Alex Magaisa, a Zimbabwean constitutional law expert based at Kent University in the United Kingdom said Mnangagwa’s credibility as a reformer would get a boost if he makes public some of the things that Mugabe kept away from citizens. 

“These are the things that they will not disclose, never mind the ‘new dispensation’ mantra,” Magaisa said. “If ED (Mnangagwa) can provide just half of the above, I might just begin to believe there’s a measure of sincerity. This disclosure does not require foreign currency [an excuse commonly given by the government for inaction].”

Farai Maguwu, Director of the Centre for Natural Resource Governance, said that so far the new leader has only continued from where Mugabe left. 

“Emmerson Mnangagwa has continued with Robert Mugabe’s style of mis-governance, mainly because the purpose of the coup was to ensure continuity and not to change how Zimbabwe is run,” Maguwu said. “In fact, Mnangagwa and his clique are saying ‘it’s our turn to eat’. 

“Perhaps what is most worrying is the secretive nature of Mnangagwa’s deals. He is only emerging to announce multi-billion deals. There are no checks and balances to ensure the national interest is secured, no consultations. It is therefore no surprise that the economic situation is deepening because government focus and policy is on looting. Natural resources worth billions are leaving the country for a song, hence our worsening liquidity crisis.”

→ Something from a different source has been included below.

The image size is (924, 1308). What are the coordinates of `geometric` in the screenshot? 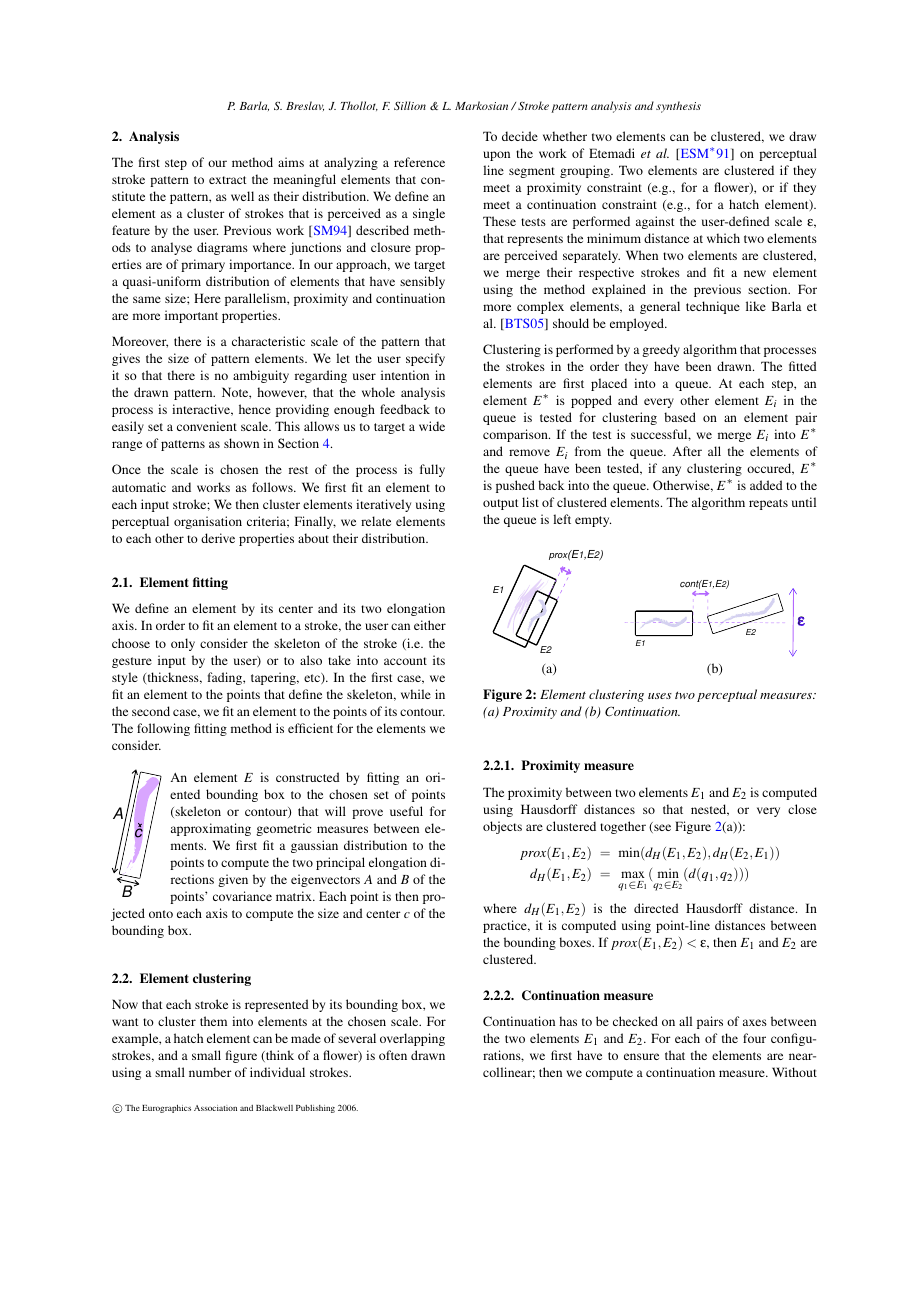 It's located at (283, 829).
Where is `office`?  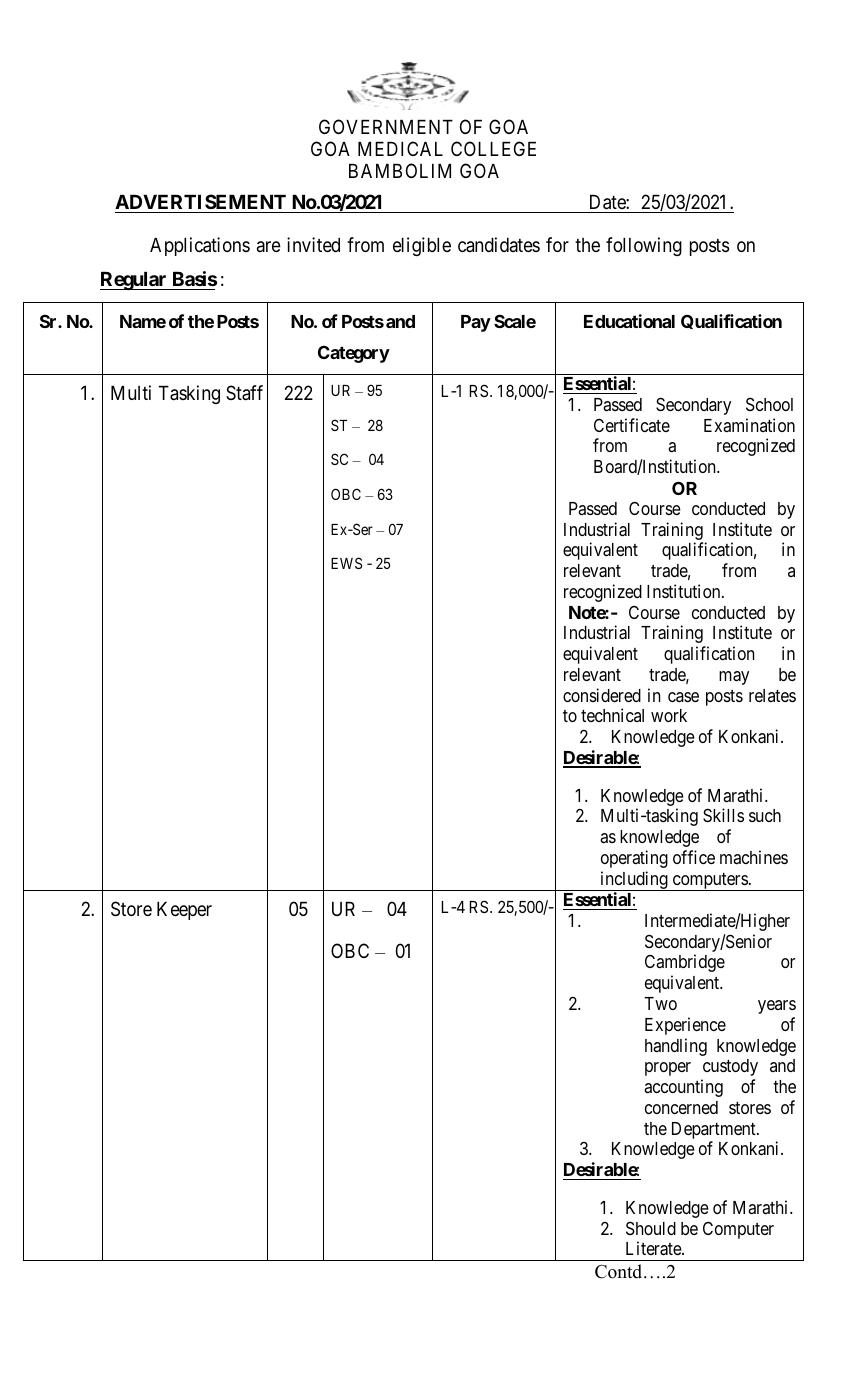 office is located at coordinates (694, 857).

However, Energy Mutodi, Deputy Minister of Information, Publicity and Broadcasting Services, believes that his government is making steady progress in breaking with the past. 

“The government in this Second Republic has introduced high levels of transparency, accountability and integrity in dealing with public affairs,” Mutodi told TRT World

“This is why we saw the Motlanthe Commission report [on the post-election violence] being made public and that’s the beginning of good governance we are experiencing. The government of President Mnangagwa has strengthened powers of state institutions such as the Anti-Corruption Commission to deal with the scourge of corruption and that’s a sign that it really wants to achieve a clear break from the past.”

There are those that think more pressure should be piled on the new administration to ensure that it is not just new in name.

“The Zimbabwean government has promised transparency and accountability. They must be held to this commitment on multiple fronts, from detail on forex allocations to investment deals,” said Crisis Group Southern Africa Project Director Piers Pigou. “Civil society and the political opposition should be on their case like gum on a shoe and ensure these issues are reviewed when assessing progress with reform implementation.”